▸ What the task asks
Taking each line of the material below in turn, count those containing the string "button". Provide the number alone.

▸ Provided information
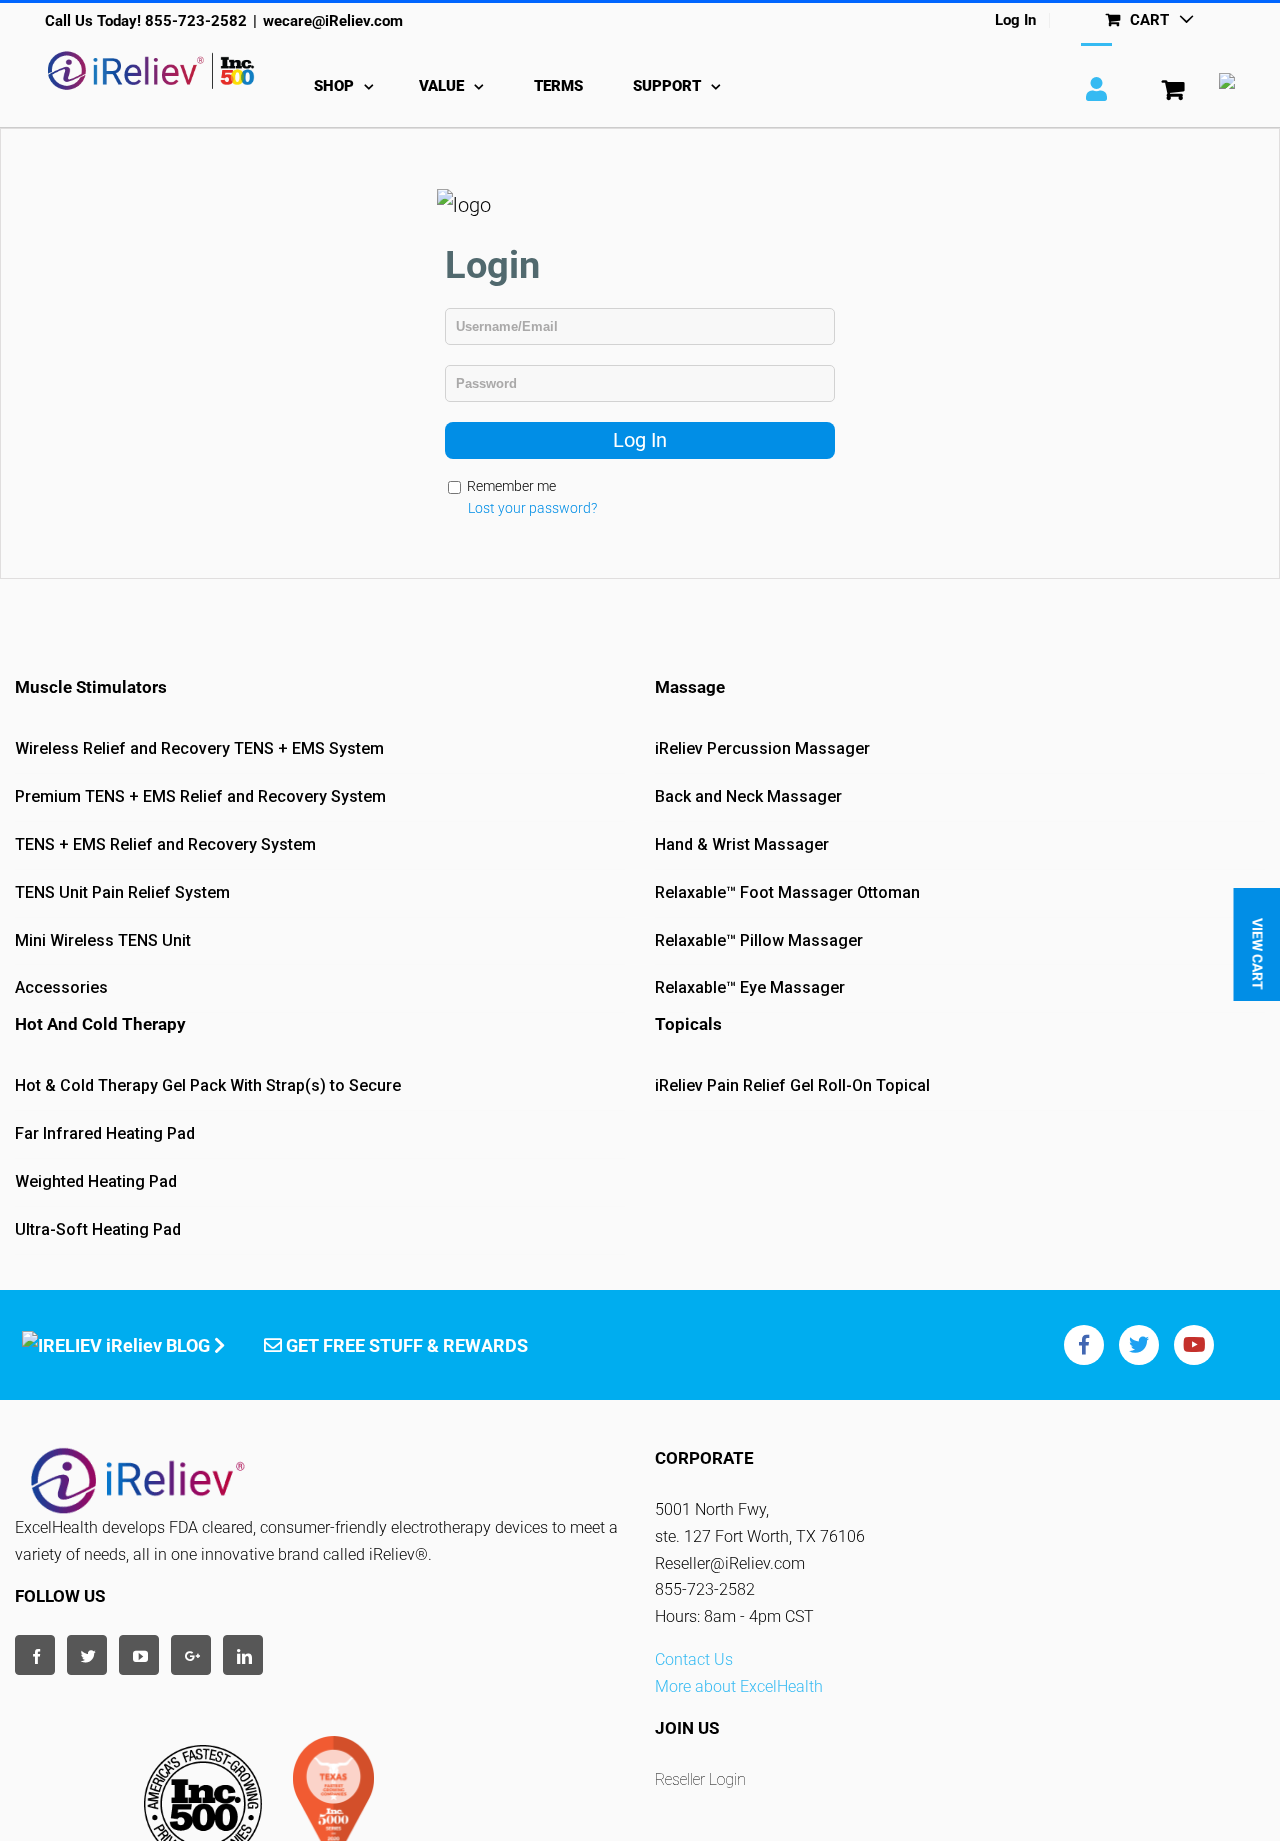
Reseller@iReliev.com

==

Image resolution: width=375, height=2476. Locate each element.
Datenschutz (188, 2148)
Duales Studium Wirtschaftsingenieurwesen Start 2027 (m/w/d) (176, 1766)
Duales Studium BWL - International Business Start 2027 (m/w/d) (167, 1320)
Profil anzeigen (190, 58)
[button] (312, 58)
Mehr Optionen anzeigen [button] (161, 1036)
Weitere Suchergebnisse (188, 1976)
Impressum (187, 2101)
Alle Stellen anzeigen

▸ Solution to the problem
2